### GIVEN REQUEST
Extract the lines below and reproduce each one word for word.

### Data items
* Begin *

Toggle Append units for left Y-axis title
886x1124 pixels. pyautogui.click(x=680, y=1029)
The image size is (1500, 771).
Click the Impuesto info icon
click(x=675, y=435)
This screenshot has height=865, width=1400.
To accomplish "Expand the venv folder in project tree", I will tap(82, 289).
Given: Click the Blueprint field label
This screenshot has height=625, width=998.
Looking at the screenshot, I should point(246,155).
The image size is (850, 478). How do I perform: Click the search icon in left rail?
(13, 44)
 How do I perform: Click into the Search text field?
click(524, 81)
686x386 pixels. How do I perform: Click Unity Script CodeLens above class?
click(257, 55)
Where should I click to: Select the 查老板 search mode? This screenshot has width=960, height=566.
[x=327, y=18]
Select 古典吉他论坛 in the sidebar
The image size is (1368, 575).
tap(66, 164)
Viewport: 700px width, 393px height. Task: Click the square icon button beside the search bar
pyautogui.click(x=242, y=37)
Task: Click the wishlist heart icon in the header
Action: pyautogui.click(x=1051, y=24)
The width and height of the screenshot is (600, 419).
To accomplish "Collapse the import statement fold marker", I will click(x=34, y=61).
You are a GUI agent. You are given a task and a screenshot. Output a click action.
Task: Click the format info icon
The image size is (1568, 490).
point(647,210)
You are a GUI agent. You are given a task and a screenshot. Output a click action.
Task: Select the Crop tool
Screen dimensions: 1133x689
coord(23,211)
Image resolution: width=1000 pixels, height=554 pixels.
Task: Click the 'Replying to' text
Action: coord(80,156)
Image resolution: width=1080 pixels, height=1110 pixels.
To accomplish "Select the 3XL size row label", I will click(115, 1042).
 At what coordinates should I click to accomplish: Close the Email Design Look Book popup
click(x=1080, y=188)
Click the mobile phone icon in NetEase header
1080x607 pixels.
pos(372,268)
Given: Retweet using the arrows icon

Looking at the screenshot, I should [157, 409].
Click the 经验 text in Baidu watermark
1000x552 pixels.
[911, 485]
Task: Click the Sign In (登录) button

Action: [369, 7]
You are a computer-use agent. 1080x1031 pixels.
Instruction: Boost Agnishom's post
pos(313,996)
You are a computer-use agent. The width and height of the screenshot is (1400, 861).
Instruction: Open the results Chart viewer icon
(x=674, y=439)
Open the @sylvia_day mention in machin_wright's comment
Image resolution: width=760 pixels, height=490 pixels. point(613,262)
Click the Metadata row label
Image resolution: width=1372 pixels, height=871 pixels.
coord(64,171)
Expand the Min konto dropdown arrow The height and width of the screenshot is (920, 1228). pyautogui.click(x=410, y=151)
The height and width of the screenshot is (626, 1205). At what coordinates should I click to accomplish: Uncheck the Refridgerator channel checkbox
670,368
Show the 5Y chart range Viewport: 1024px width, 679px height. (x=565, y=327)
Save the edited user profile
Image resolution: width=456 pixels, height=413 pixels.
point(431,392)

* End *

### SOLUTION TO THE EXERCISE
Toggle Append units for left Y-axis title
886x1124 pixels. pyautogui.click(x=680, y=1029)
The image size is (1500, 771).
Click the Impuesto info icon
click(x=675, y=435)
This screenshot has height=865, width=1400.
To accomplish "Expand the venv folder in project tree", I will tap(82, 289).
Given: Click the Blueprint field label
This screenshot has height=625, width=998.
Looking at the screenshot, I should point(246,155).
The image size is (850, 478). How do I perform: Click the search icon in left rail?
(13, 44)
 How do I perform: Click into the Search text field?
click(524, 81)
686x386 pixels. How do I perform: Click Unity Script CodeLens above class?
click(257, 55)
Where should I click to: Select the 查老板 search mode? This screenshot has width=960, height=566.
[x=327, y=18]
Select 古典吉他论坛 in the sidebar
The image size is (1368, 575).
tap(66, 164)
Viewport: 700px width, 393px height. Task: Click the square icon button beside the search bar
pyautogui.click(x=242, y=37)
Task: Click the wishlist heart icon in the header
Action: pyautogui.click(x=1051, y=24)
The width and height of the screenshot is (600, 419).
To accomplish "Collapse the import statement fold marker", I will click(x=34, y=61).
You are a GUI agent. You are given a task and a screenshot. Output a click action.
Task: Click the format info icon
The image size is (1568, 490).
point(647,210)
You are a GUI agent. You are given a task and a screenshot. Output a click action.
Task: Select the Crop tool
Screen dimensions: 1133x689
coord(23,211)
Image resolution: width=1000 pixels, height=554 pixels.
Task: Click the 'Replying to' text
Action: coord(80,156)
Image resolution: width=1080 pixels, height=1110 pixels.
To accomplish "Select the 3XL size row label", I will click(115, 1042).
 At what coordinates should I click to accomplish: Close the Email Design Look Book popup
click(x=1080, y=188)
Click the mobile phone icon in NetEase header
1080x607 pixels.
pos(372,268)
Given: Retweet using the arrows icon

Looking at the screenshot, I should [157, 409].
Click the 经验 text in Baidu watermark
1000x552 pixels.
[911, 485]
Task: Click the Sign In (登录) button

Action: [369, 7]
You are a computer-use agent. 1080x1031 pixels.
Instruction: Boost Agnishom's post
pos(313,996)
You are a computer-use agent. The width and height of the screenshot is (1400, 861).
Instruction: Open the results Chart viewer icon
(x=674, y=439)
Open the @sylvia_day mention in machin_wright's comment
Image resolution: width=760 pixels, height=490 pixels. point(613,262)
Click the Metadata row label
Image resolution: width=1372 pixels, height=871 pixels.
coord(64,171)
Expand the Min konto dropdown arrow The height and width of the screenshot is (920, 1228). pyautogui.click(x=410, y=151)
The height and width of the screenshot is (626, 1205). At what coordinates should I click to accomplish: Uncheck the Refridgerator channel checkbox
670,368
Show the 5Y chart range Viewport: 1024px width, 679px height. (x=565, y=327)
Save the edited user profile
Image resolution: width=456 pixels, height=413 pixels.
point(431,392)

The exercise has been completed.